Sunday, November 18, 2012

The House Saga

Well, today I finally got my chance to get mad at Chase Bank in person. As some of you may know, we've been fighting a losing battle with the bank ever since we moved into our new house some four or five years ago.

When you build a house, you get a construction loan at a really high rate of interest. As soon as the house is complete, you convert to a normal loan at a much lower interest rate. Unless, of course, your title company makes a huge mistake. In our case, we ended up with two titles, one for the house, one for the land. However, we didn't know this.

Our first tax bill came and was for under $100. Something's not right, we thought. We called the county and they said things about appraisal made before house was built, will get it figured out correctly next year, don't worry. Notice there was nothing in there about the two titles.

So we applied to refinance and were right up to the dotted line when the bank (which had mysteriously become Chase Bank, not the bank we'd taken out the mortgage with) discovered the title problem.

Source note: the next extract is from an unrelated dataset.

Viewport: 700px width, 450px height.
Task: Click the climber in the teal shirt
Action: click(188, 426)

You'd think this was a little problem. Nope, it took EIGHTEEN months to get it straightened out.

We waltzed back to Chase, still thinking they were on our side, to refinance again, and discovered that was impossible. Why? Because suddenly the new home we moved into with close to $100K in equity was now substantially underwater. For the second time, but the first time involved real water (a freak snow storm that melted off in less that a day and turned Beaver Creek into a raging river.)

I asked Chase, still thinking they were on our side, what we should do. They said, "No problem." Just ask for a loan modification. Oh, but first you just have to be tiny bit behind in your payment to qualify. Just a month or two. THAT WAS THE FIRST LIE.

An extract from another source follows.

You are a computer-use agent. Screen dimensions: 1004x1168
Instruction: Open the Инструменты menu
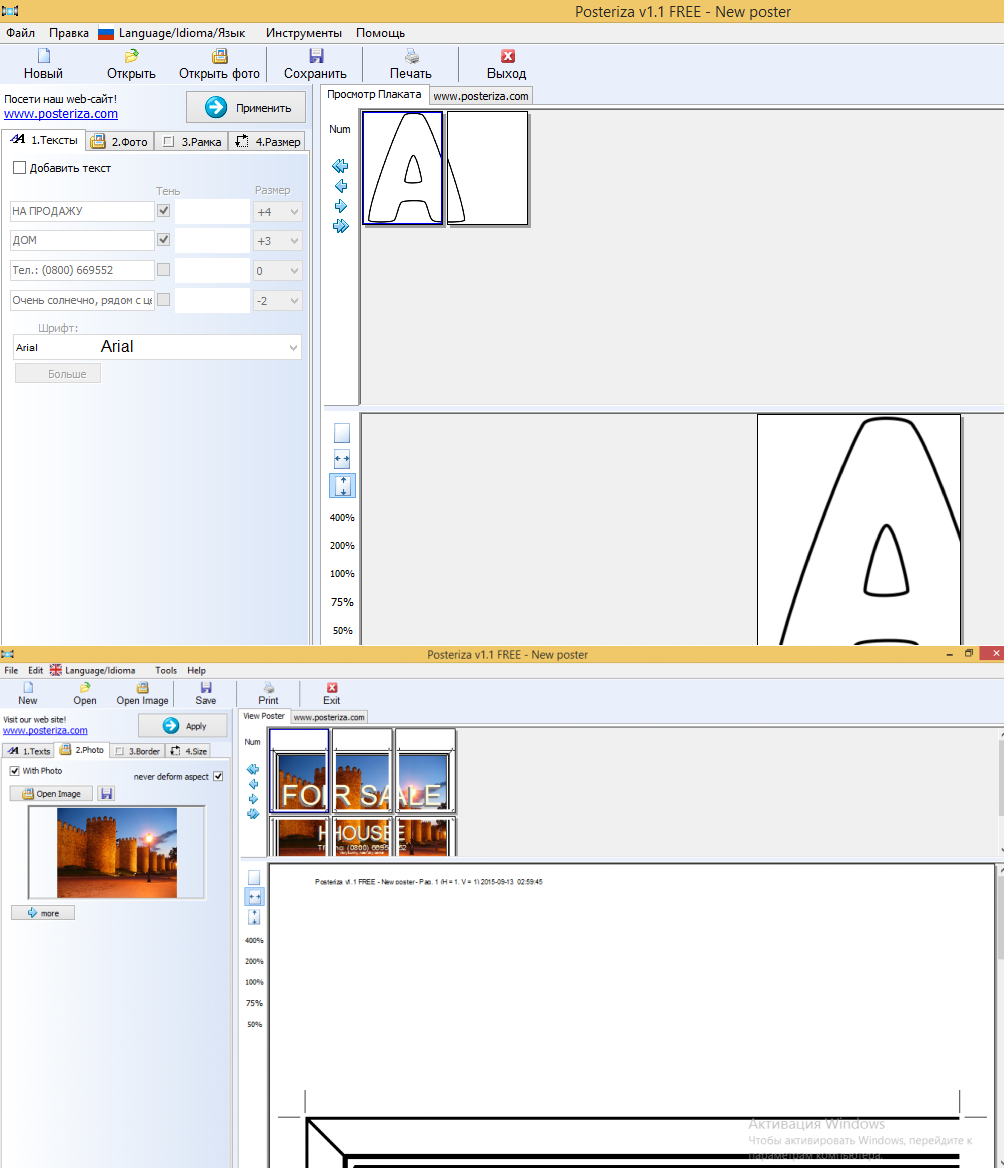(x=304, y=33)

Not knowing what we know now, we went behind in our mortgage, thinking that we'd get a new mortgage at a substantially lower rate in a few weeks, catch up on our mortgage, and be on our way.

NO CHANCE IN HELL. Four years later, and we're on our way to foreclosure with our once great credit rating destroyed. I'm talking FICO scores well over 700.  I'm not going to bore you with the sordid details. If you've followed the mortgage crisis at all, you know all about MERS, robosigning, lost paperwork, and all the other crap that we went through.

The point is, we did nothing wrong (except somehow mysteriously get involved with Chase and believe their lies). We didn't buy more house than we could afford. We had a nice 30 year conventional mortgage lined up. We sent everything they asked for in, multiple times. We sent it again and again. We did a seemingly endless series of profit and loss statements for my business. We called them frequently and got a different answer from each person we spoke with. Sometimes we got 15 different answers from 15 different people in one phone call. I'm serious. We asked to have things in writing (they declined) (and that's illegal, we found out later) and yet somehow they decided we couldn't have our house.

Today we went to the home ownership center for Chase. Every big city is supposed to have one and if this is happening to you, GO THERE. NOW. For the first time since this mess began we have somebody we can call who is finally trying to help us. It may be too late for us...four years of being behind in your mortgage casts a heavy pall over your financial situation (remember that FICO score? Cut it in half and then deduct your age, weight, and telephone number) but it may not be too late for you.

So I got my chance to vent at the guy, then we started looking at options. First thing, he started the modification process again. This buys us at least a year before we might have to be out of the house. Then he pointed out that Chase had started foreclosure in March although we were only notified of this a week ago. We've got him working on that but apparently that can bring the foreclosure process to a screeching halt.